Демид открыл второй сундук.

Первое, что он увидел, был его собственный баян. Ах да! Мать сказала вчера, что баян она сохранила.

Демид бережно поставил баян на стол.

И каково же было его удивление, когда он достал из сундука собственную кожаную тужурку из хрома, перчатки, шевиотовый костюм, белье, три шарфа и даже носовые платки, некогда подаренные и расшитые Агнией Вавиловой!

– А я-то в грязной рубахе, – вырвалось у Демида. – Что же ты утром не сказала, что есть белье? Ты же видела, в чем я хожу!

Филимониха отвечала вздохами.

– Отец знал, что у тебя в сундуках?

– Как же! Вместе наживали.

– Что же он не залез в сундуки?

– Дык – получил свое.

– Корову и нетель, что ли? Тут же на сто коров лежит.

– Золото я ему отдала.

– Сколько?

– Туес полный. Покойный батюшка клад оставил нам. И вещи он свои все забрал. Еще когда первый раз уходил к Харитинье. Золото взял, когда на кордон уехал.

V

То, что открыл Демид в сундуках матери, смахивающих на мучные лари, потрясло его, обидело до слез, и он, вывалив содержимое ларей на пол, долго стоял в ворохе лежалых вещей и кусков тканей, потерянный, уничтоженный, оскорбленный. Мать! Он сказал ей, что, когда заработает денег, купит кофту и юбку, а тут, оказывается, сокрыты такие богатства…

Демид попросил открыть ставни. Мать послушно и безжизненно, как стояла в рваных чирках на босу ногу, так и вышла в ограду открывать ставни. Неприятно запищали ржавые засовы в скважинах. Сколько лет не открывались ставни – можно было судить по тому, что стекла на всех пяти окнах с наружной стороны покрылись таким плотным слоем окаменевшей пыли, что едва пропускали полуденный свет.

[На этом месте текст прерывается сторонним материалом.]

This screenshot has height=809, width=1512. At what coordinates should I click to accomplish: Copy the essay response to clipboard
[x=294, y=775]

Демид осмотрелся, мучительно соображая, что ему делать, какое решение принять. Детишки Марьи ходят в рванье с чужих плеч, в обносках, изможденные от недоедания… Надо будет отыскать в душе матери какую-то неокостеневшую часть, чтоб она почувствовала, поняла, что так жить нельзя, чтоб разбудить в ее сердце сострадание к внучатам.

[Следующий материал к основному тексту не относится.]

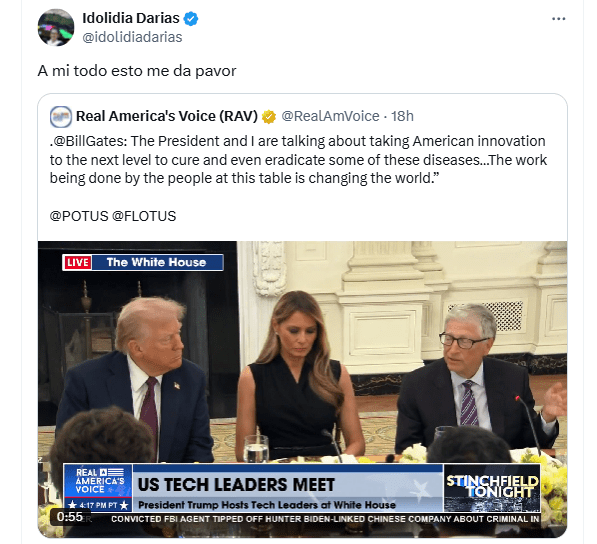Click the LIVE The White House banner
Image resolution: width=597 pixels, height=544 pixels.
click(143, 262)
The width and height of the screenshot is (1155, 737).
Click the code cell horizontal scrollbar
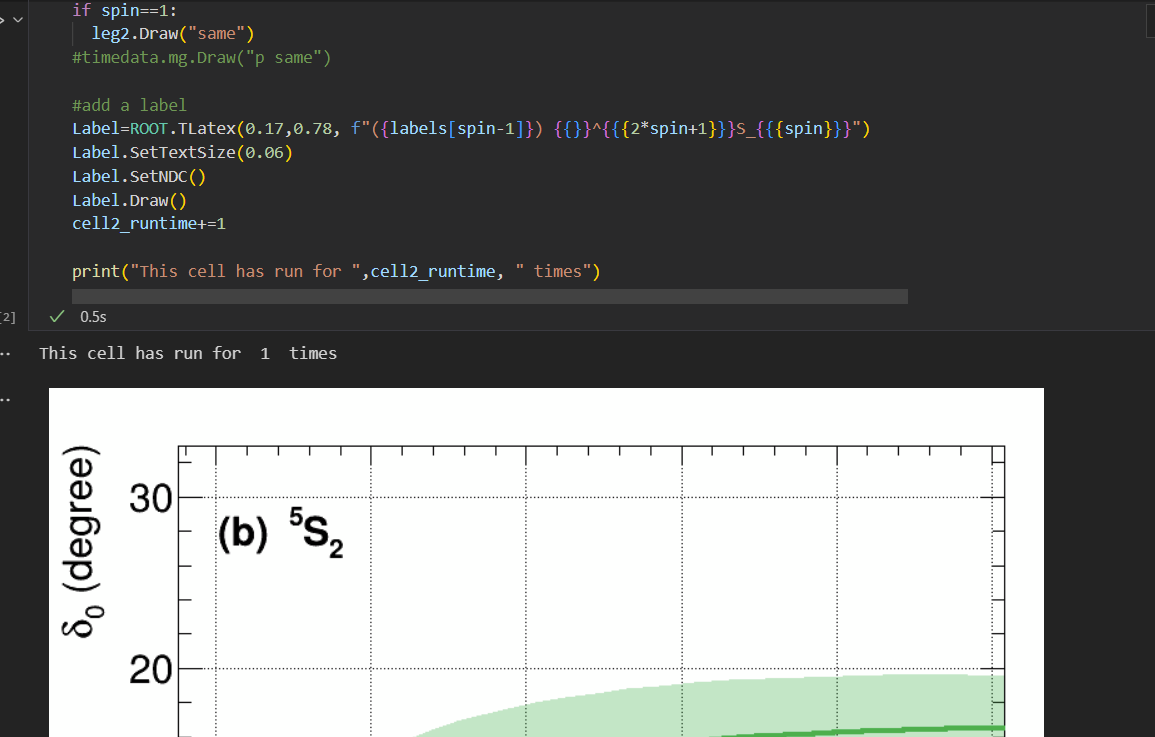click(489, 296)
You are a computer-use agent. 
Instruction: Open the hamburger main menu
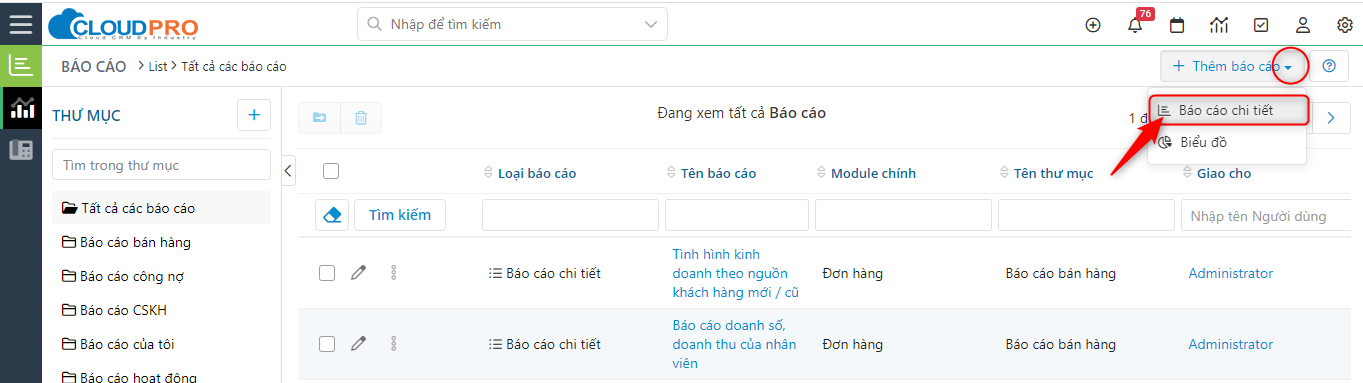pyautogui.click(x=21, y=24)
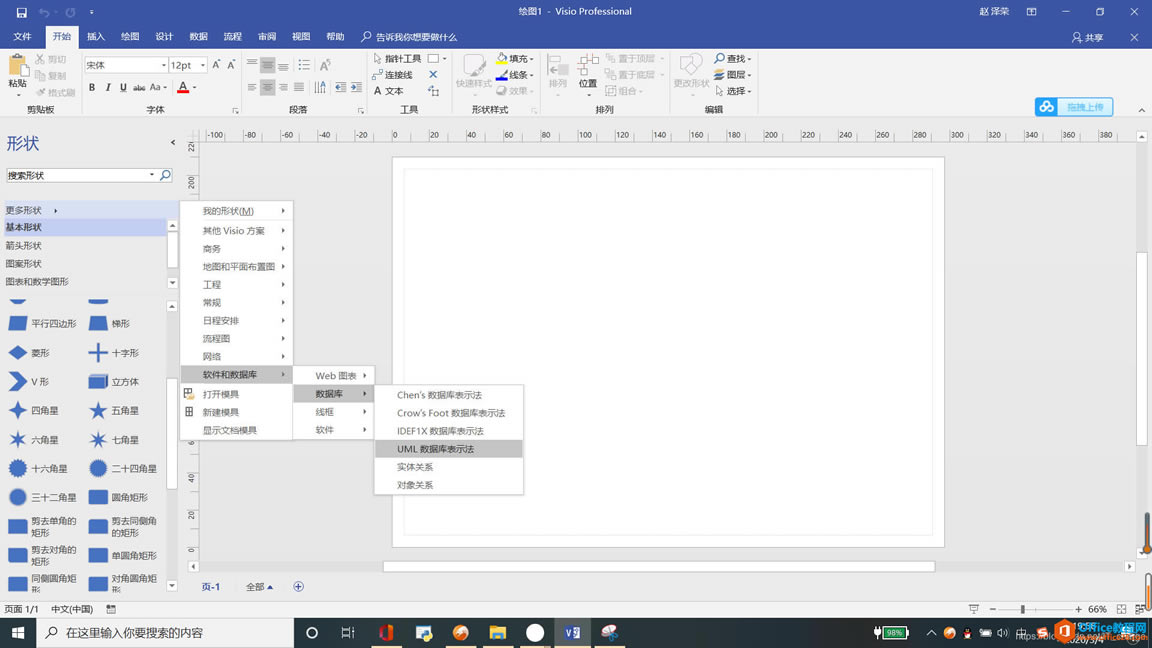Open the 填充 (Fill) dropdown
Screen dimensions: 1152x648
coord(516,58)
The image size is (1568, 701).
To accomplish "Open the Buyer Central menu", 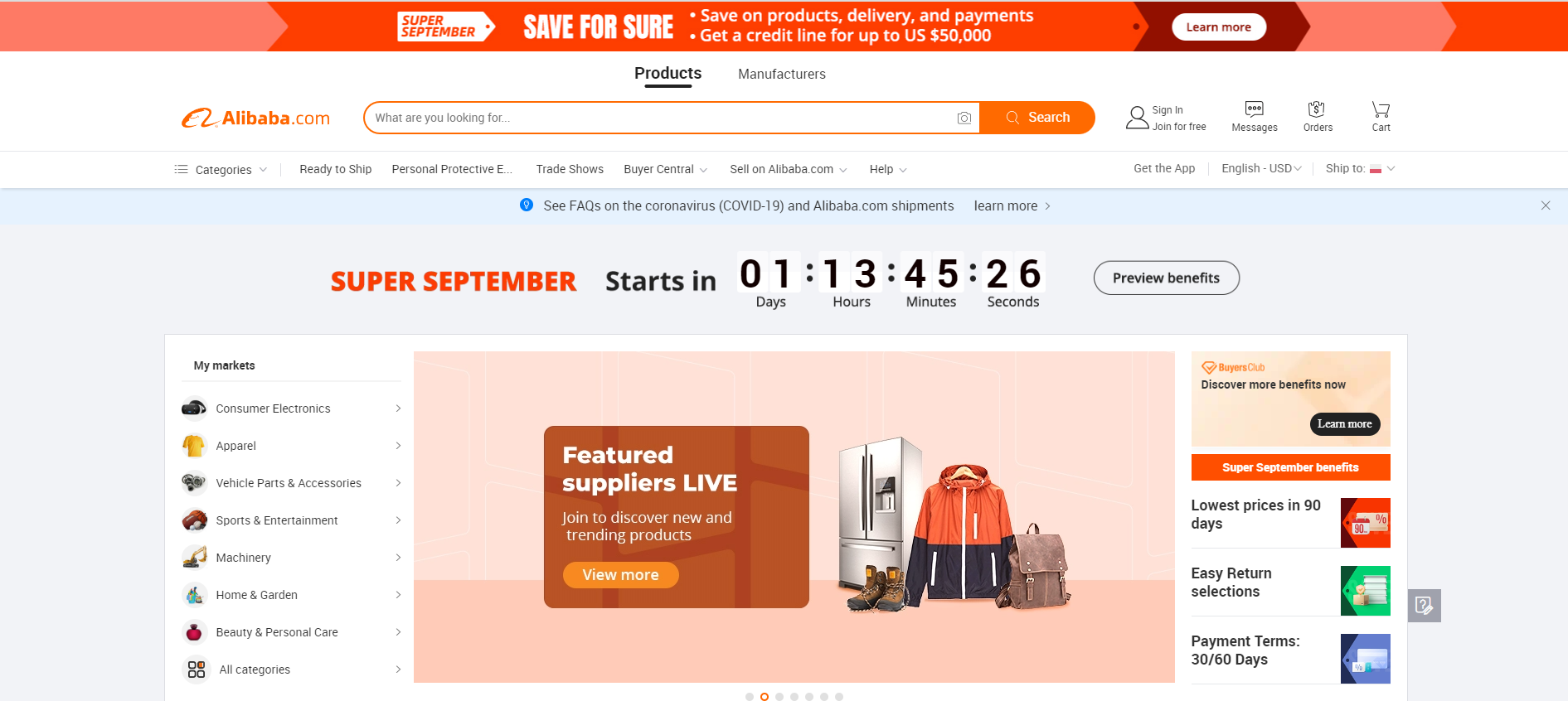I will click(x=665, y=169).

Прежде всего он должен хотя бы приблизительно подсчитать, на какую сумму лежит здесь ценностей. Его часы «Мозер»…

Завел часы, приложил к уху – идут. Сунул их в карман, склонился над сундуком. В угловом ящичке-подскринке – кольца, золотая цепочка, роговые шпильки, еще одни часы – старинные, толстые: отцовские? Он их не видел у отца. Пробовал завести – мертвые.

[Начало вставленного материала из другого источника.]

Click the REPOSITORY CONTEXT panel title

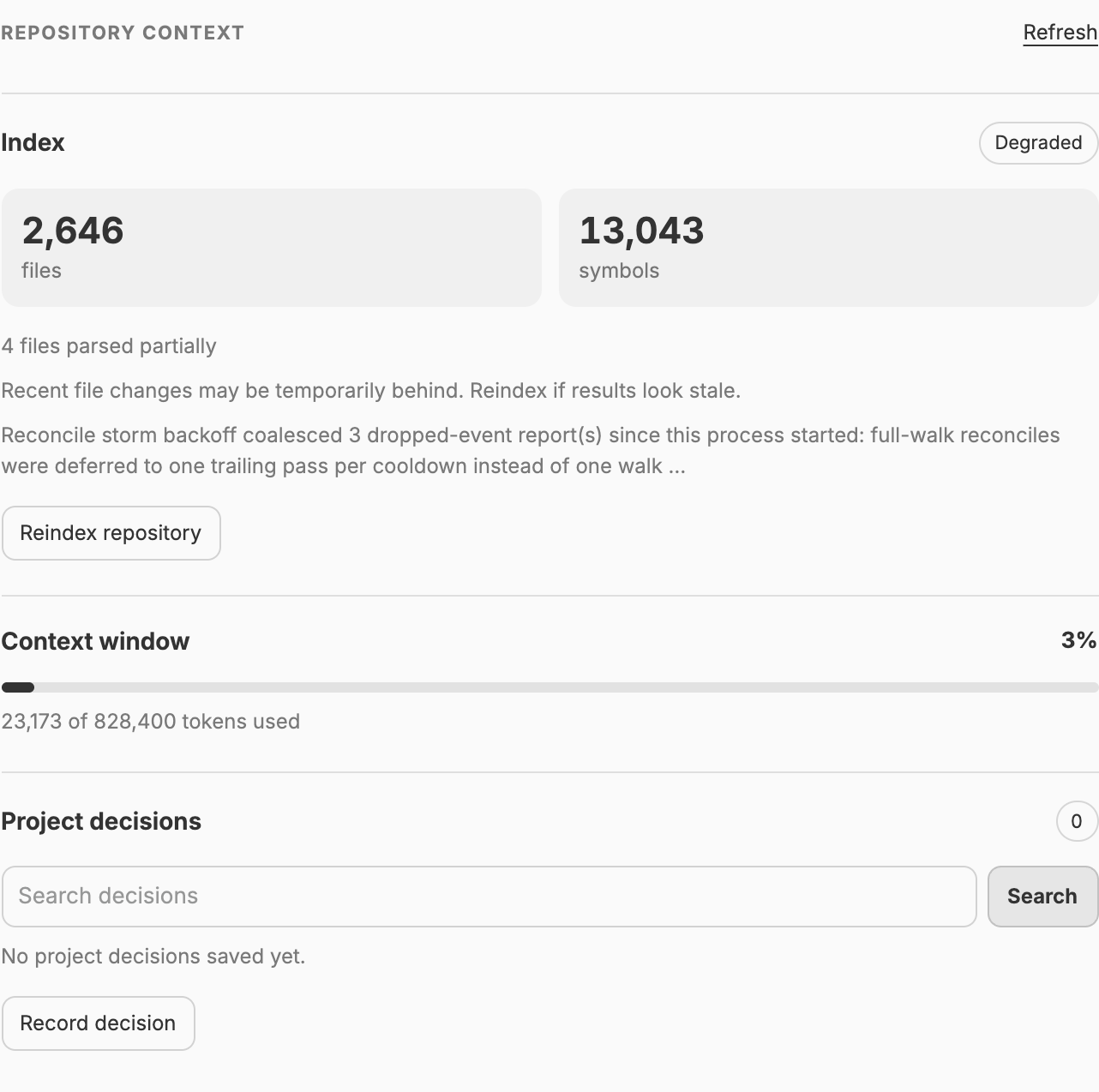tap(123, 33)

На дне сундука – его сапоги: он покупал их к двадцатилетию Октября, да так и не надел. Вот и диагоналевые бриджи, подтяжки, еще одни шагреневые перчатки, кожаная кепка.

«Любил я тогда щеголять», – невесело вспомнил Демид. А это что? Что так старательно завернуто в расшитые полотенца? Иконы! Груда бумаг. Какие-то справки, налоговые листы по сельхозобложению за 1922—1927 годы! Фотографии – целая стопка.